Work to complete:
Output the listing below verbatim, from its first line to its last.

Record excerpts section start

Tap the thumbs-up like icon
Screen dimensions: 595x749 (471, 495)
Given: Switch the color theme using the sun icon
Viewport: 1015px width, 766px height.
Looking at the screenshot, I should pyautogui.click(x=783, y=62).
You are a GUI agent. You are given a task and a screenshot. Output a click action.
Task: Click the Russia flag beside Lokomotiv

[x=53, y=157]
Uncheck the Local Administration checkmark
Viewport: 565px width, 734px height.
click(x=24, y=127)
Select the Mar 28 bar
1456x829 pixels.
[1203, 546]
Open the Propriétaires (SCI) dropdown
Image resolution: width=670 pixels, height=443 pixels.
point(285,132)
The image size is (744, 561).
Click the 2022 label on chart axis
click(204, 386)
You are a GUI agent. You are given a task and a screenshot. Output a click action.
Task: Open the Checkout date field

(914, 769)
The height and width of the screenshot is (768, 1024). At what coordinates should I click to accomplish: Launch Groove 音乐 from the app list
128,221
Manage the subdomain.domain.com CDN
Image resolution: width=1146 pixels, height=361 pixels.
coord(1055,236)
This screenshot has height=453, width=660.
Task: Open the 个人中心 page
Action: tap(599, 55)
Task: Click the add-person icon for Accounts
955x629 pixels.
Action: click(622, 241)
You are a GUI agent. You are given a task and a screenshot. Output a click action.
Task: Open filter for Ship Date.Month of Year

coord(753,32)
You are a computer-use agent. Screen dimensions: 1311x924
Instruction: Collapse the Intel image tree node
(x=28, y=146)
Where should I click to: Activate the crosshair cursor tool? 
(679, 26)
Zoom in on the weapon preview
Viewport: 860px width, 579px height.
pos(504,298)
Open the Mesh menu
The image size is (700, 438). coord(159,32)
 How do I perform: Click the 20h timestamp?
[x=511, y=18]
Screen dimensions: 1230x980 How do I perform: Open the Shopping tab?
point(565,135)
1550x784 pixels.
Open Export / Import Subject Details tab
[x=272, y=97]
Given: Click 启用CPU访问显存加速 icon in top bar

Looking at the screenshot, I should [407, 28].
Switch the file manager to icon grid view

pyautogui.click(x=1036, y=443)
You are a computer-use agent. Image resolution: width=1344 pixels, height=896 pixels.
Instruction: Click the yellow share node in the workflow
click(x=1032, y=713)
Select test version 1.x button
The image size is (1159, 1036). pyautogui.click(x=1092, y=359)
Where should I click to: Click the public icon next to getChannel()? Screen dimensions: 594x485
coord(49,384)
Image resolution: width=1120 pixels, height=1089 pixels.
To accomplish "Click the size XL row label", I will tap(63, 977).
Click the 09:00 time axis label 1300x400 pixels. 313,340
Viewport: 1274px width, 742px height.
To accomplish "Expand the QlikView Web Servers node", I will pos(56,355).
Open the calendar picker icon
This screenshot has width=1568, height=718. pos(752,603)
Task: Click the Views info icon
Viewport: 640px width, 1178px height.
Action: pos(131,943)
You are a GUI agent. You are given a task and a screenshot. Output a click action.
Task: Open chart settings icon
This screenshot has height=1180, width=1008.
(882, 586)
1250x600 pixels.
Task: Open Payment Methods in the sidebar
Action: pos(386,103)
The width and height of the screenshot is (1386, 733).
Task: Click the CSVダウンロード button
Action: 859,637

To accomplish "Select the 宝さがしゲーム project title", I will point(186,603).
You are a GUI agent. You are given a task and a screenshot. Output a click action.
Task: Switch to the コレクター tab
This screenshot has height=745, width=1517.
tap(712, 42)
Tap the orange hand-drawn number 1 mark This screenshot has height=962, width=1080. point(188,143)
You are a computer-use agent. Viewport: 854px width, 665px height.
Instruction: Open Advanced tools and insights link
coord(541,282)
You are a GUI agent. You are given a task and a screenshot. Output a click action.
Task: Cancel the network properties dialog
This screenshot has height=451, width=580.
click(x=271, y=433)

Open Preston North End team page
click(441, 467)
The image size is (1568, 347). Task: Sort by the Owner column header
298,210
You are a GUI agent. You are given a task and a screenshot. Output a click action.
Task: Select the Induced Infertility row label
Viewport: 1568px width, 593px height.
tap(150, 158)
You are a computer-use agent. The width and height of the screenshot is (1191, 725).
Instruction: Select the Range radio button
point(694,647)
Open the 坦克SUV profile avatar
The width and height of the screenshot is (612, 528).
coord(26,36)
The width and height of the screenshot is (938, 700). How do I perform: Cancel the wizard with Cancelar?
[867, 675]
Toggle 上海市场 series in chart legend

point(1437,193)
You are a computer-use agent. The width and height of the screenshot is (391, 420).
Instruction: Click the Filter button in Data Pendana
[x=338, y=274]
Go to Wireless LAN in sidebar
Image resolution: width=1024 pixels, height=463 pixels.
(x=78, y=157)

Record excerpts section end

Reply:
Tap the thumbs-up like icon
Screen dimensions: 595x749 (471, 495)
Given: Switch the color theme using the sun icon
Viewport: 1015px width, 766px height.
Looking at the screenshot, I should pyautogui.click(x=783, y=62).
You are a GUI agent. You are given a task and a screenshot. Output a click action.
Task: Click the Russia flag beside Lokomotiv

[x=53, y=157]
Uncheck the Local Administration checkmark
Viewport: 565px width, 734px height.
click(x=24, y=127)
Select the Mar 28 bar
1456x829 pixels.
[1203, 546]
Open the Propriétaires (SCI) dropdown
Image resolution: width=670 pixels, height=443 pixels.
point(285,132)
The image size is (744, 561).
Click the 2022 label on chart axis
click(204, 386)
You are a GUI agent. You are given a task and a screenshot. Output a click action.
Task: Open the Checkout date field

(914, 769)
The height and width of the screenshot is (768, 1024). At what coordinates should I click to accomplish: Launch Groove 音乐 from the app list
128,221
Manage the subdomain.domain.com CDN
Image resolution: width=1146 pixels, height=361 pixels.
coord(1055,236)
This screenshot has height=453, width=660.
Task: Open the 个人中心 page
Action: tap(599, 55)
Task: Click the add-person icon for Accounts
955x629 pixels.
Action: click(622, 241)
You are a GUI agent. You are given a task and a screenshot. Output a click action.
Task: Open filter for Ship Date.Month of Year

coord(753,32)
You are a computer-use agent. Screen dimensions: 1311x924
Instruction: Collapse the Intel image tree node
(x=28, y=146)
Where should I click to: Activate the crosshair cursor tool? 
(679, 26)
Zoom in on the weapon preview
Viewport: 860px width, 579px height.
pos(504,298)
Open the Mesh menu
The image size is (700, 438). coord(159,32)
 How do I perform: Click the 20h timestamp?
[x=511, y=18]
Screen dimensions: 1230x980 How do I perform: Open the Shopping tab?
point(565,135)
1550x784 pixels.
Open Export / Import Subject Details tab
[x=272, y=97]
Given: Click 启用CPU访问显存加速 icon in top bar

Looking at the screenshot, I should [407, 28].
Switch the file manager to icon grid view

pyautogui.click(x=1036, y=443)
You are a computer-use agent. Image resolution: width=1344 pixels, height=896 pixels.
Instruction: Click the yellow share node in the workflow
click(x=1032, y=713)
Select test version 1.x button
The image size is (1159, 1036). pyautogui.click(x=1092, y=359)
Where should I click to: Click the public icon next to getChannel()? Screen dimensions: 594x485
coord(49,384)
Image resolution: width=1120 pixels, height=1089 pixels.
To accomplish "Click the size XL row label", I will tap(63, 977).
Click the 09:00 time axis label 1300x400 pixels. 313,340
Viewport: 1274px width, 742px height.
To accomplish "Expand the QlikView Web Servers node", I will pos(56,355).
Open the calendar picker icon
This screenshot has width=1568, height=718. pos(752,603)
Task: Click the Views info icon
Viewport: 640px width, 1178px height.
Action: pos(131,943)
You are a GUI agent. You are given a task and a screenshot. Output a click action.
Task: Open chart settings icon
This screenshot has height=1180, width=1008.
(882, 586)
1250x600 pixels.
Task: Open Payment Methods in the sidebar
Action: pos(386,103)
The width and height of the screenshot is (1386, 733).
Task: Click the CSVダウンロード button
Action: 859,637

To accomplish "Select the 宝さがしゲーム project title", I will point(186,603).
You are a GUI agent. You are given a task and a screenshot. Output a click action.
Task: Switch to the コレクター tab
This screenshot has height=745, width=1517.
tap(712, 42)
Tap the orange hand-drawn number 1 mark This screenshot has height=962, width=1080. point(188,143)
You are a computer-use agent. Viewport: 854px width, 665px height.
Instruction: Open Advanced tools and insights link
coord(541,282)
You are a GUI agent. You are given a task and a screenshot. Output a click action.
Task: Cancel the network properties dialog
This screenshot has height=451, width=580.
click(x=271, y=433)

Open Preston North End team page
click(441, 467)
The image size is (1568, 347). Task: Sort by the Owner column header
298,210
You are a GUI agent. You are given a task and a screenshot. Output a click action.
Task: Select the Induced Infertility row label
Viewport: 1568px width, 593px height.
tap(150, 158)
You are a computer-use agent. The width and height of the screenshot is (1191, 725).
Instruction: Select the Range radio button
point(694,647)
Open the 坦克SUV profile avatar
The width and height of the screenshot is (612, 528).
coord(26,36)
The width and height of the screenshot is (938, 700). How do I perform: Cancel the wizard with Cancelar?
[867, 675]
Toggle 上海市场 series in chart legend

point(1437,193)
You are a computer-use agent. The width and height of the screenshot is (391, 420).
Instruction: Click the Filter button in Data Pendana
[x=338, y=274]
Go to Wireless LAN in sidebar
Image resolution: width=1024 pixels, height=463 pixels.
(x=78, y=157)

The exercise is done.